The antiviral effect of cardiotonic steroids has been attributed to binding to their receptor, Na+/K+-ATPase1820. This binding can result in changes in the intracellular concentrations of sodium, potassium, and calcium and/or also trigger signaling transduction pathways7. It has been reported that these both mechanisms are involved in the activity of steroids cardiotonic on viral replication15. However, Mastrangelo and colleagues demonstrated that ouabain could also have a direct action on viral protein30. To answer this hypothesis, we performed a molecular docking procedure followed by molecular dynamics simulations to predict the interaction between ouabain and the main drug targets in ZIKV proteome (NS3 Helicase, NS5 Mtase and NS5 RdRp). Our data indicated that ouabain possibly interacts in the binding site 5 of NS3-Helicase, ∆Gbind MM/PBSA = − 9.48 kcal mol−1. Furthermore, ouabain also showed favorable binding energies (ΔGbindMM/PBSA < − 4 kcal/mol) in the binding sites close to important segments of the enzyme, such as the loop regions related to ATP hydrolysis (P-loop) and RNA binding (RNA binding domain) (Fig. 8A). Kumar et al.31 evaluated the antiviral potential of the polyphenol EGCG (PubChem ID: 65064) in the NS3-helicase of ZIKV. Molecular docking and DM simulation showed that EGCG form hydrogen bonds at the ATPase site, mainly with N417, as well as in the RNA binding site. In vitro assays showed an inhibition of NTPase activity with IC50 of 295.7 nM. The hydrogen bond analysis performed in our study showed that ouabain interacts strongly with the same residue, N417, near to the P-loop. Therefore, it is possible that ouabain is inhibiting ZIKV viral replication through an allosteric effect of the NS3-helicase enzyme. Additionally, our data corroborate the findings made by Mastrangelo et al.30, who found that ouabain presented a ∆G for NS3 helicase domains of West Nile Virus (WNV) ranging from − 11.5 to − 9.5 kcal mol−1. In addition, the authors demonstrated that ouabain inhibited the dsNRA unwinding activity of WNV helicase in vitro, evidencing ouabain as a potential flavivirus helicase binding compound30.

(Stored records)
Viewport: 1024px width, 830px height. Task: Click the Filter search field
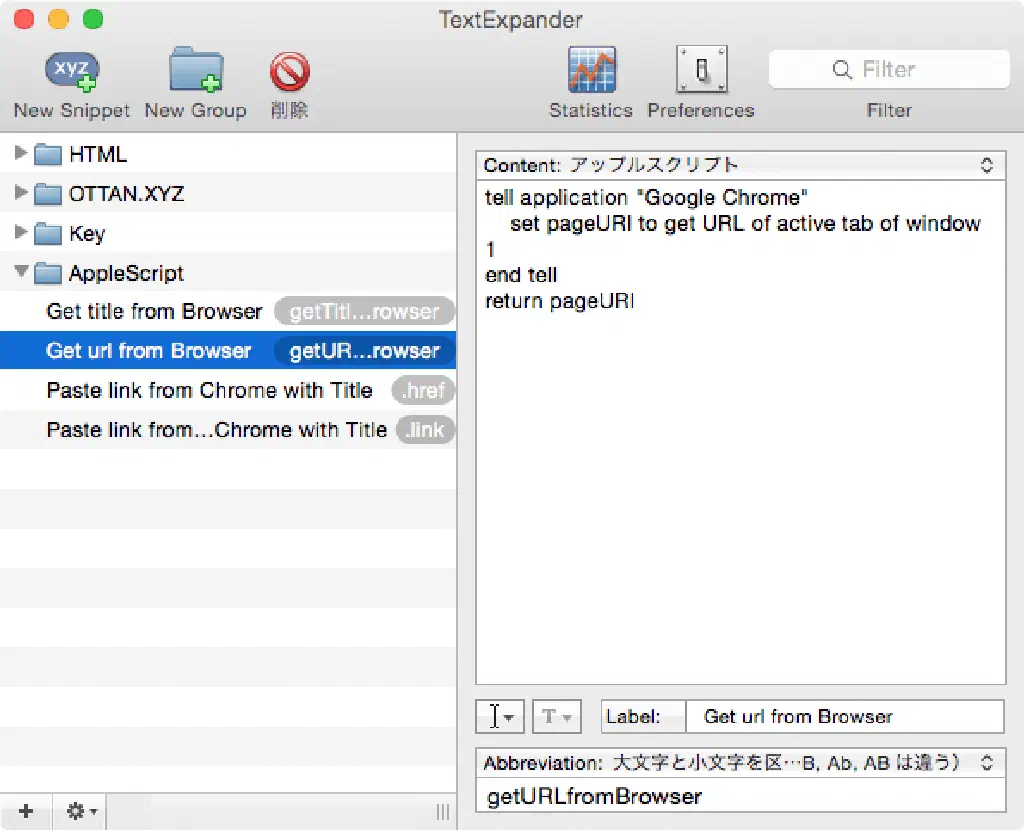point(889,70)
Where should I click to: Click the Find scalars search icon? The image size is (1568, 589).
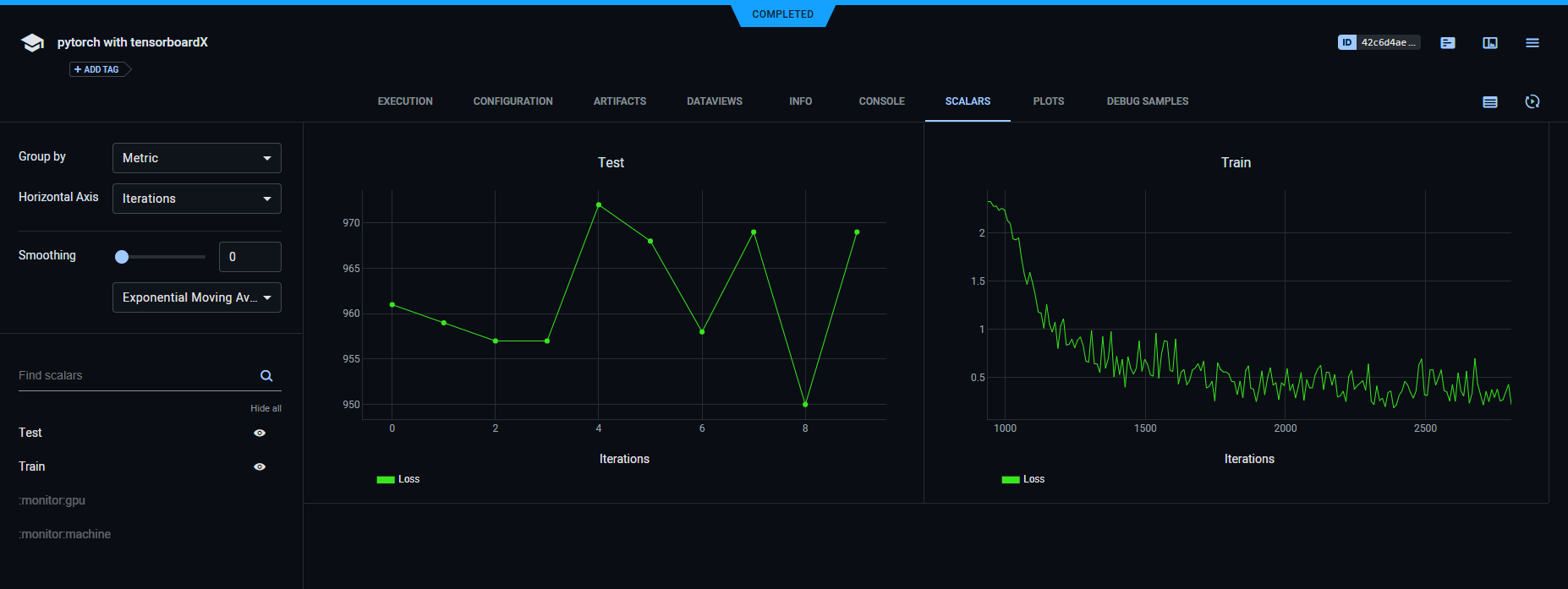click(266, 376)
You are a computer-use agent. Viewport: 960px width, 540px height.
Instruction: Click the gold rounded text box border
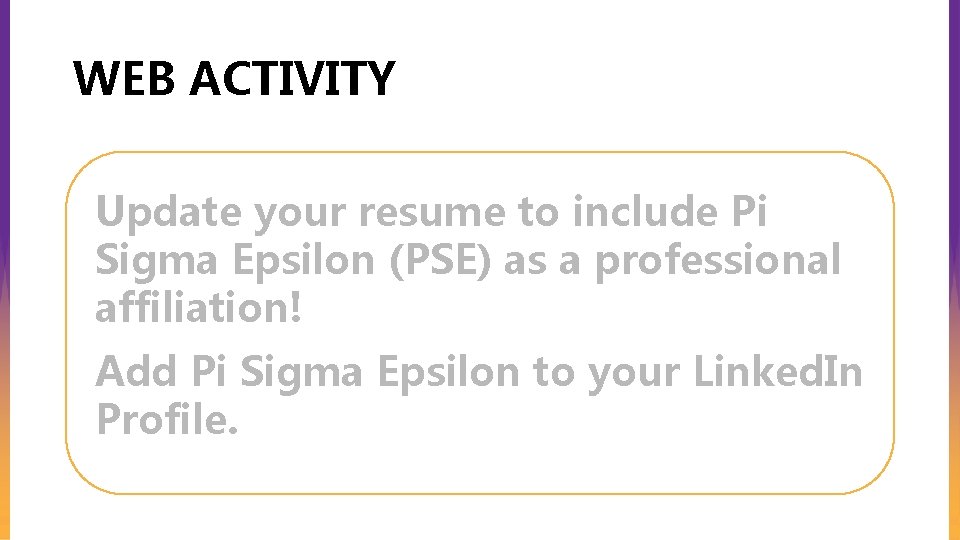click(x=479, y=152)
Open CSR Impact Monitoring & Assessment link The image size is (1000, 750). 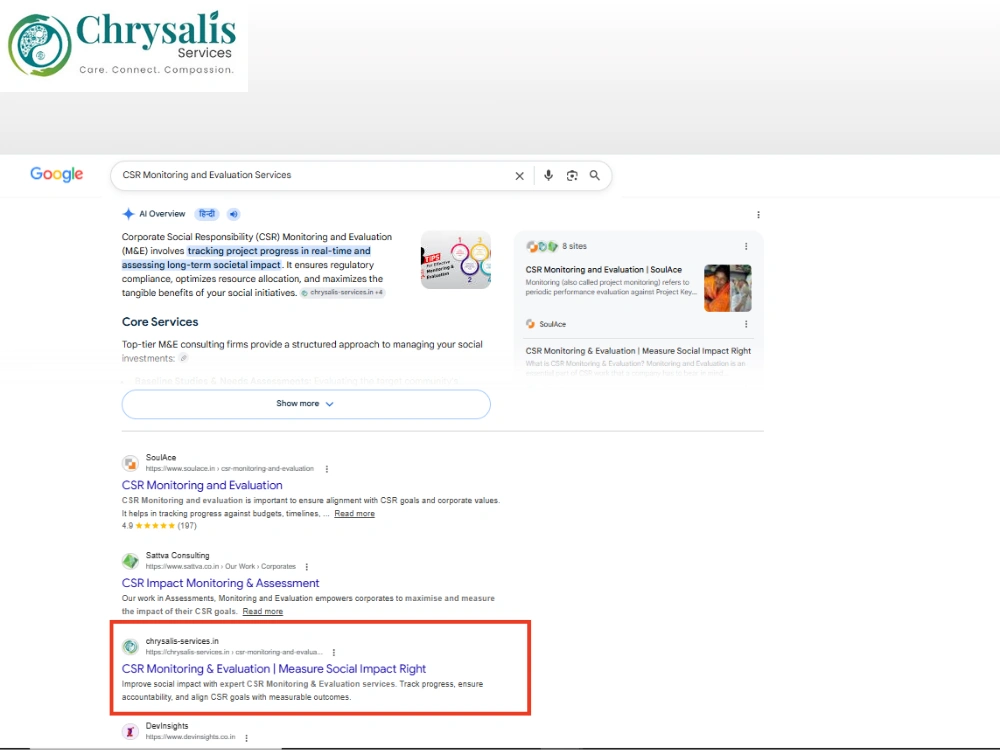(221, 583)
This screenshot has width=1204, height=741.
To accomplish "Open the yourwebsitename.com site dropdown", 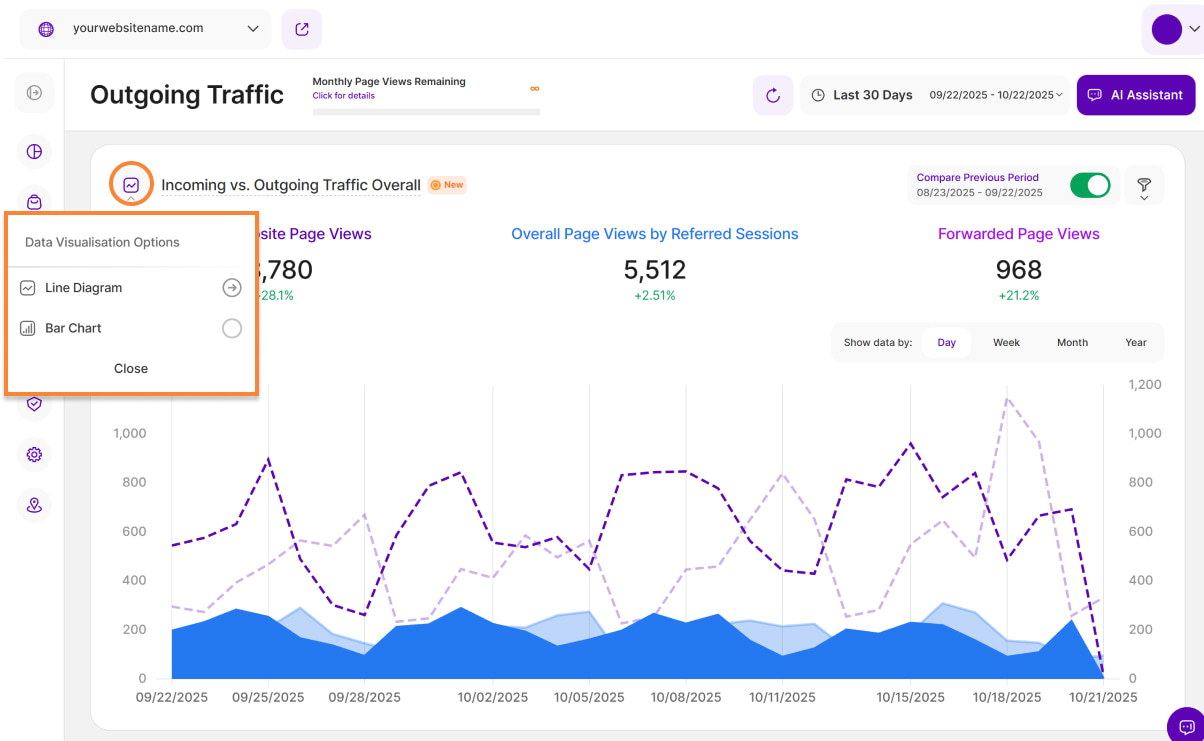I will click(x=145, y=30).
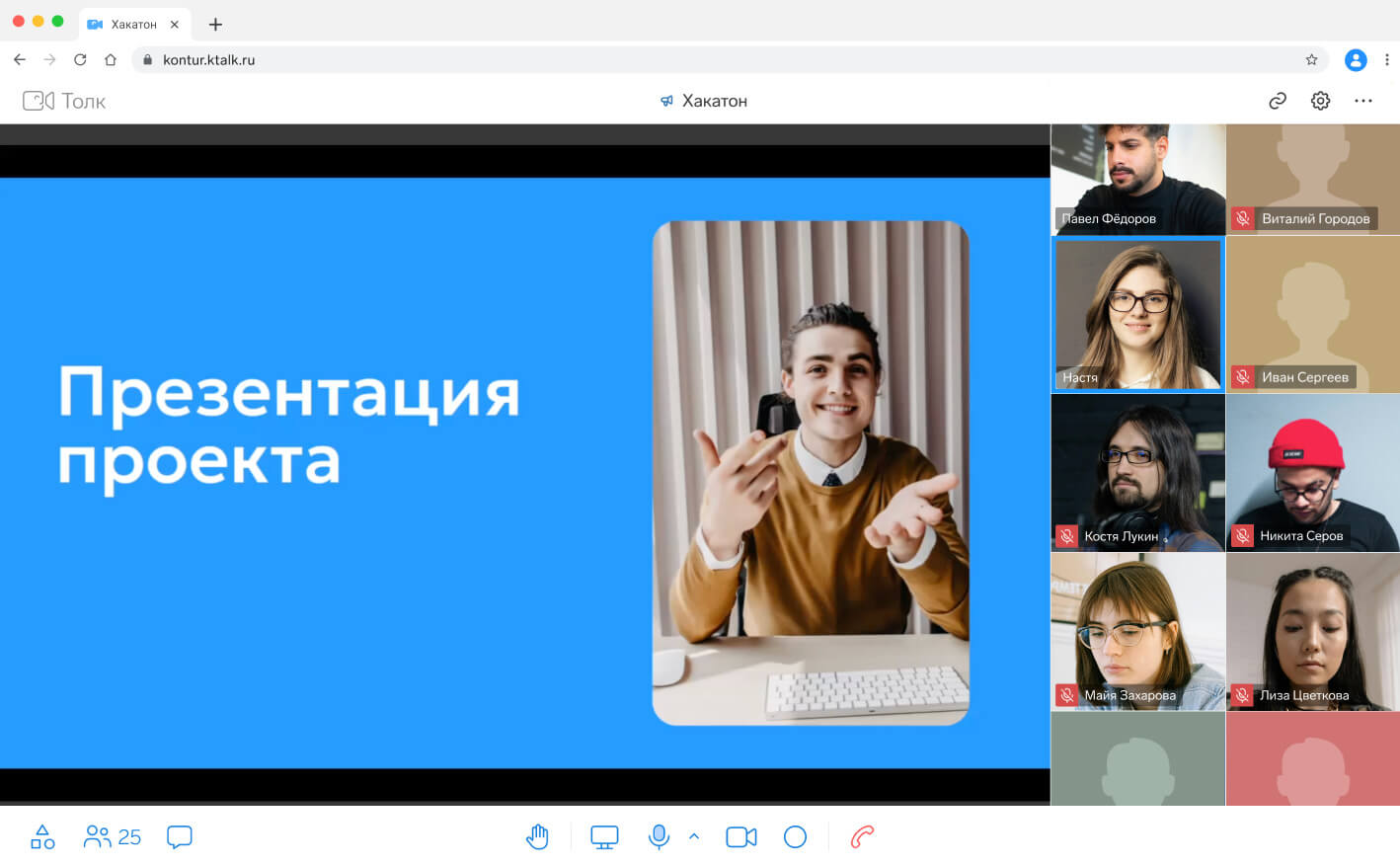Toggle the microphone on or off
This screenshot has height=866, width=1400.
click(x=659, y=837)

> WHAT YOU ARE ASKED TO DO
According to the excerpt on ouabain and Zika virus, which three ZIKV proteins were examined as drug targets in the docking and dynamics simulations?

> EXERCISE RESULT
NS3 Helicase, NS5 Mtase and NS5 RdRp.